Laut IGFM wurde die Familie des iranisch-armenischen Vorsitzenden einer Hauskirche, Joseph Shahbazian, aufgefordert, für dessen Freilassung, umgerechnet rund 150.000 US-Dollar Kaution zu zahlen (127.000 Euro). Dieser Betrag sei doppelt so hoch wie die bisher höchste Summe, die zur Freilassung eines inhaftierten Christen im Iran gezahlt wurde.

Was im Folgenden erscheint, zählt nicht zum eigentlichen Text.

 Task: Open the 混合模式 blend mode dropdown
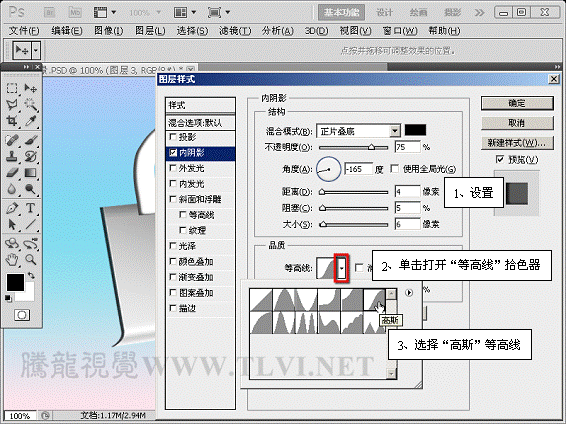point(395,131)
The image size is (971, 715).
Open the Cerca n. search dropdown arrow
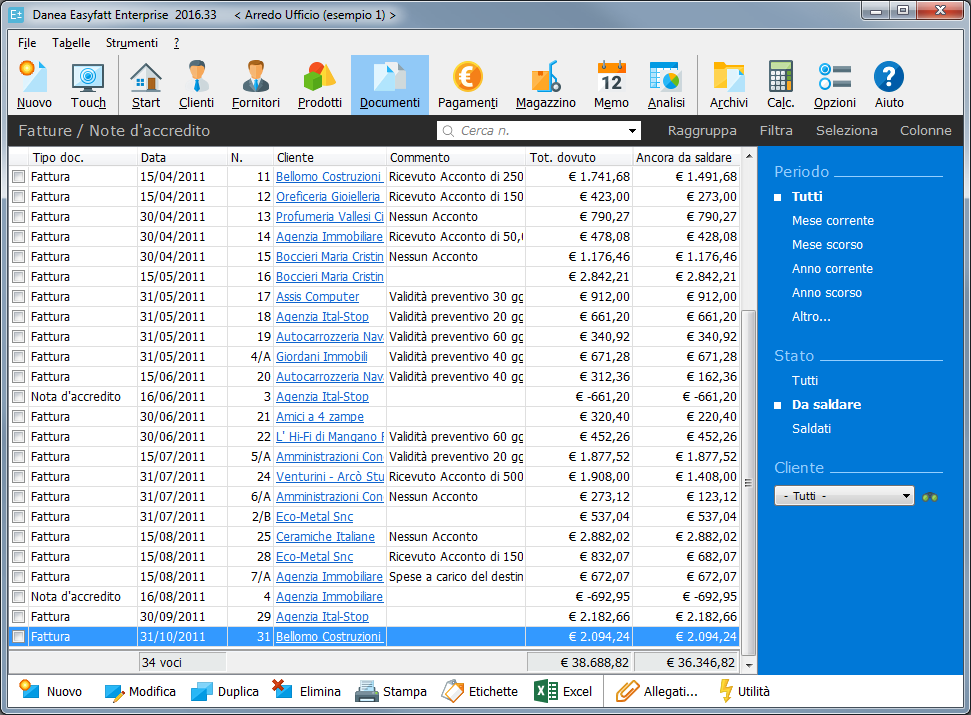pyautogui.click(x=632, y=131)
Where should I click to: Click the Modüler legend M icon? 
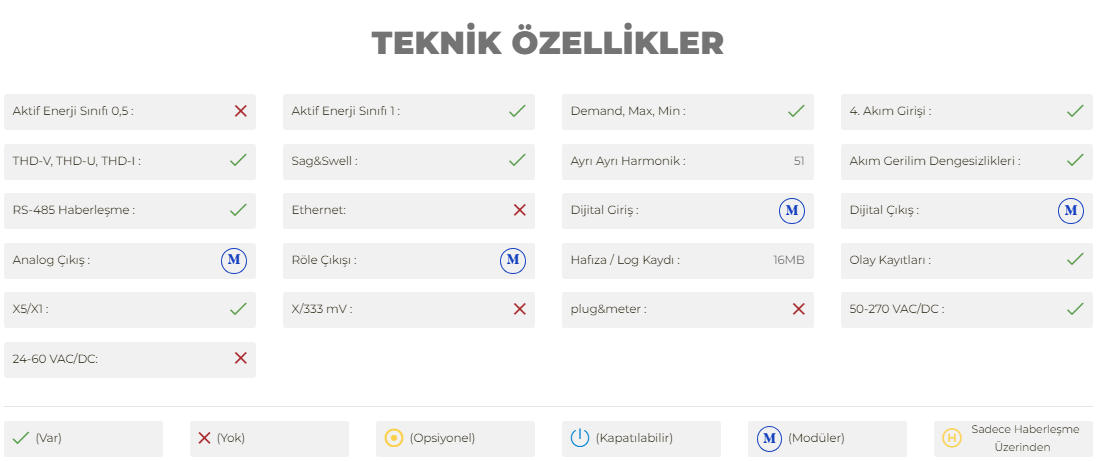coord(770,439)
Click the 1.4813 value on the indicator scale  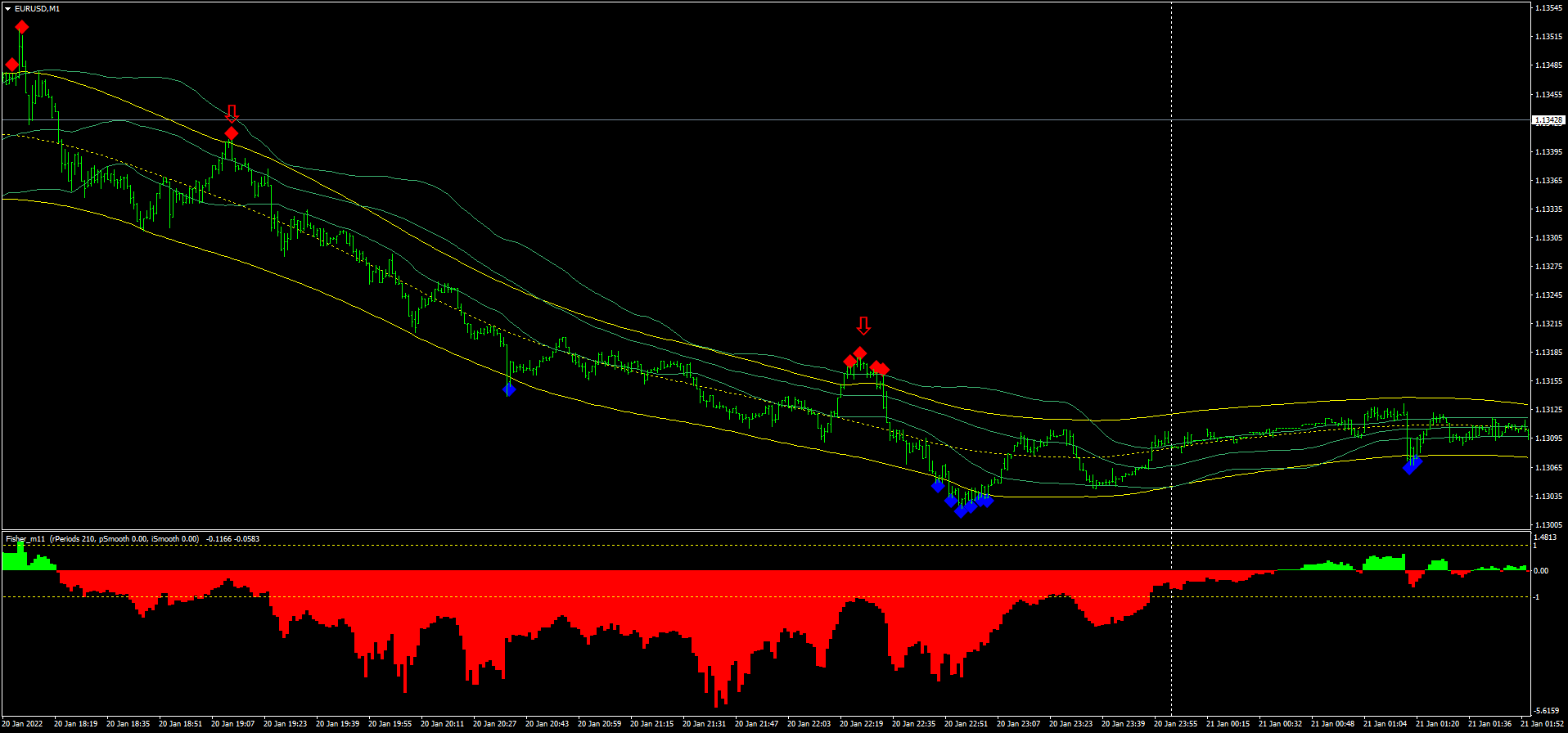(x=1545, y=537)
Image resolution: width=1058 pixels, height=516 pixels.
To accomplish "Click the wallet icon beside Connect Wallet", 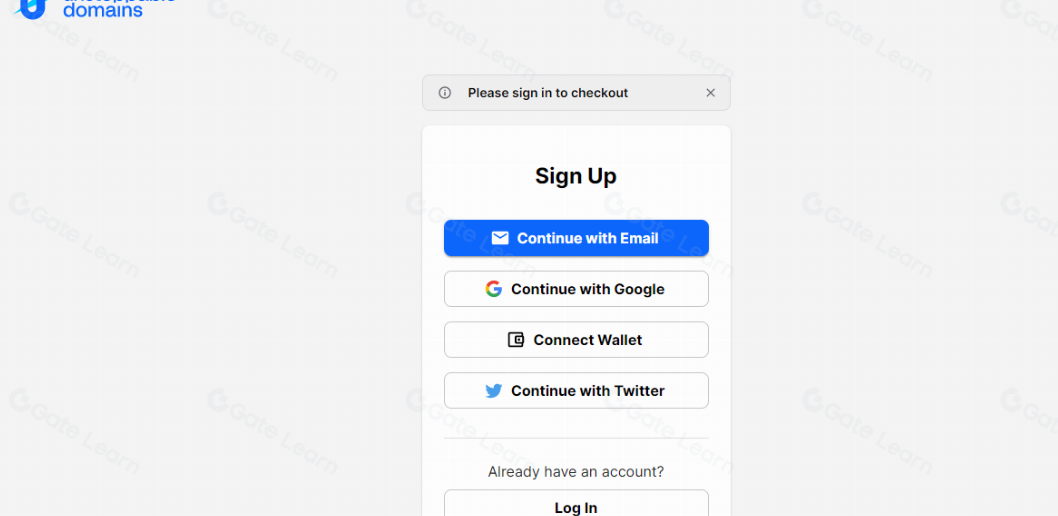I will [516, 340].
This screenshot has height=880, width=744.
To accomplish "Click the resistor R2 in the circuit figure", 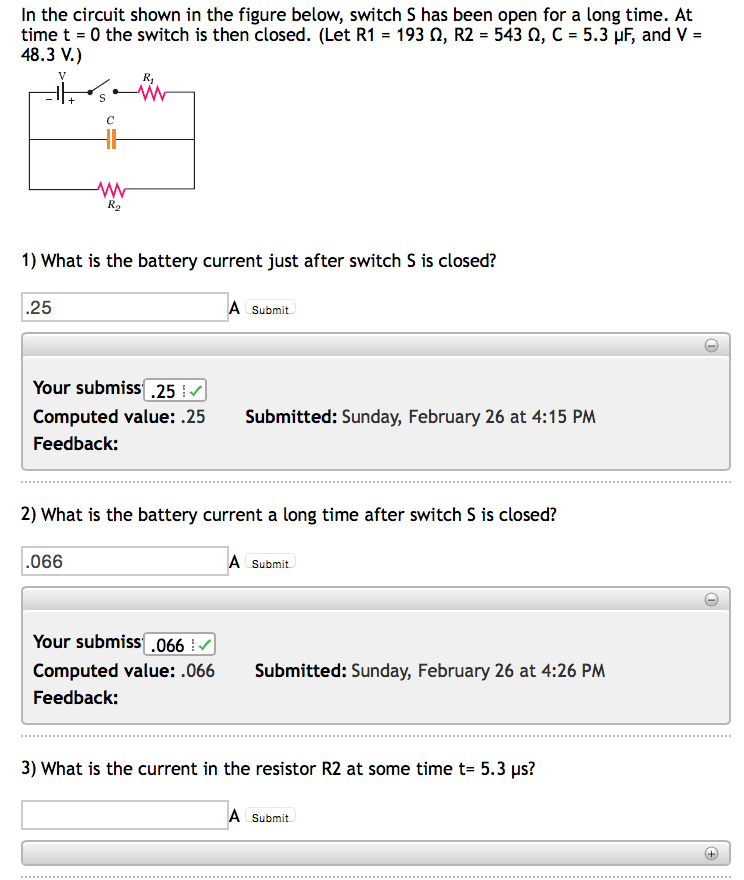I will [111, 191].
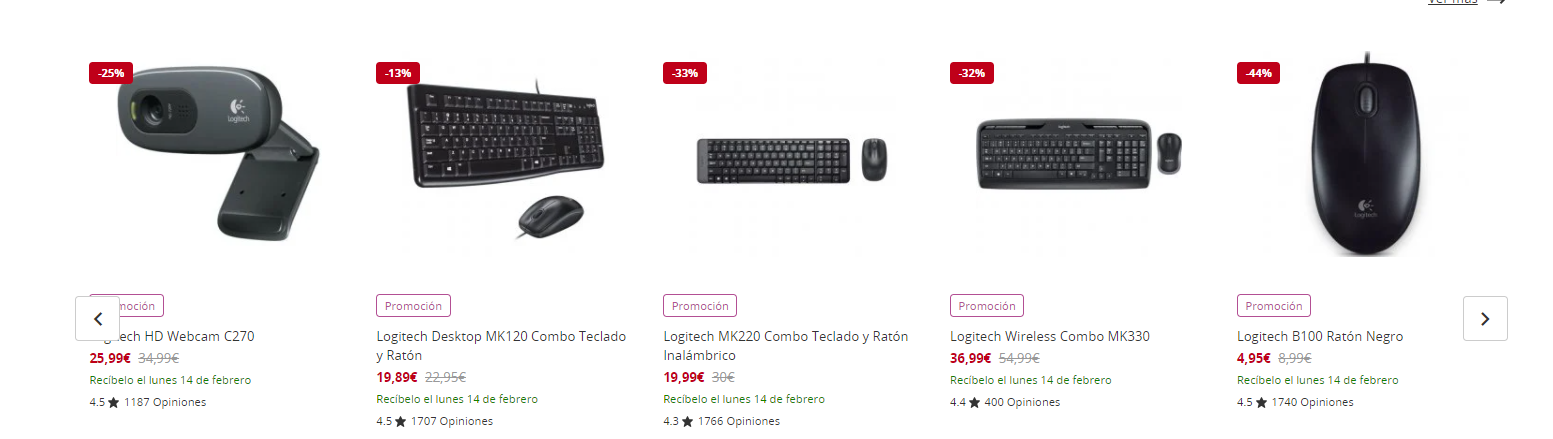Open Logitech B100 Ratón Negro title link
The width and height of the screenshot is (1553, 439).
[x=1320, y=336]
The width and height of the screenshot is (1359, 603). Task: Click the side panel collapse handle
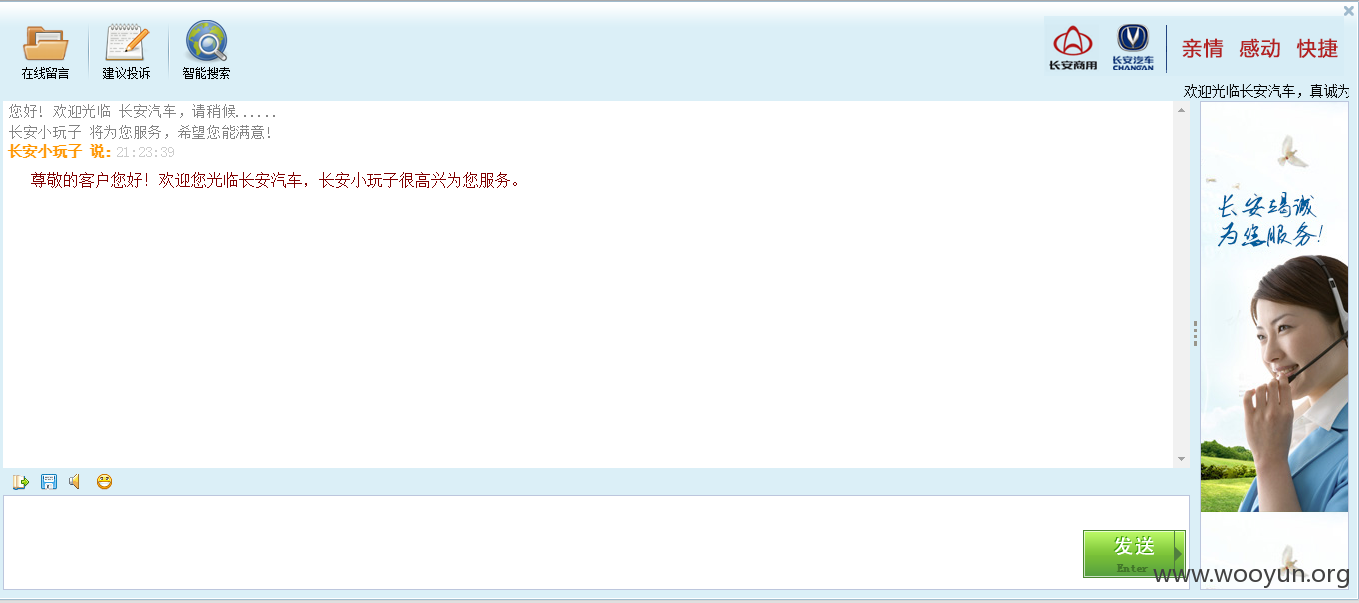click(x=1195, y=333)
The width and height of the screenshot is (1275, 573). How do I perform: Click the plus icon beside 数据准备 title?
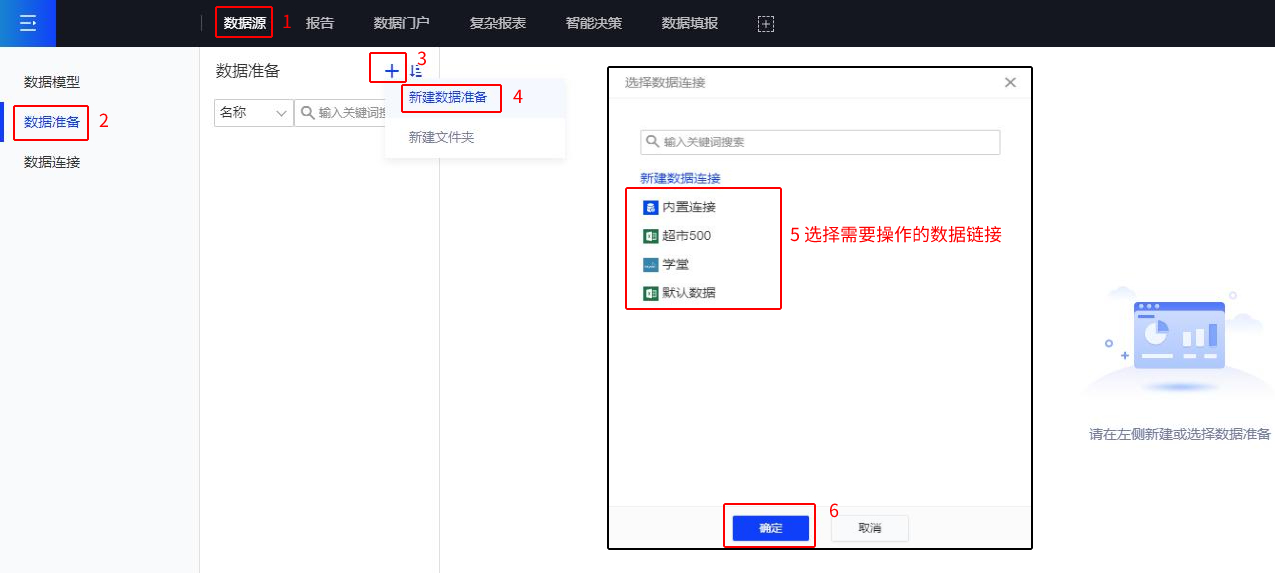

„Willkürliche Verhaftungen und die Kautionsforderungen in absurder Höhe sollen die Opfer und ihre Familien weiter unter Druck setzen und besonders Konvertiten bestrafen. Wir beobachten mit großer Sorge eine Zuspitzung der Verfolgung der Religionsgemeinschaften im Iran, die verdächtigt werden, die Mullah-Diktatur nicht zu unterstützen“, erklärte Martin Lessenthin, Vorstandssprecher der IGFM.

Die verschärfte Unterdrückung von bekennenden Christen, Baha‘i und Sufis hat nach Auffassung von Lessenthin ihre Ursache in der wachsenden Angst des Regimes vor Kritik: „Die wachsende Armut im Land und die Überforderung durch die Corona-Pandemie führen dazu, dass das Regime demonstrativ immer mehr Härte gegen Andersdenkende zeigt.“

95 Prozent der rund 84 Millionen Einwohner des Iran gehören zum schiitischen Zweig des Islams. Nach Angaben des Hilfswerks Open Doors liegt die Zahl der Christen bei rund 800.000.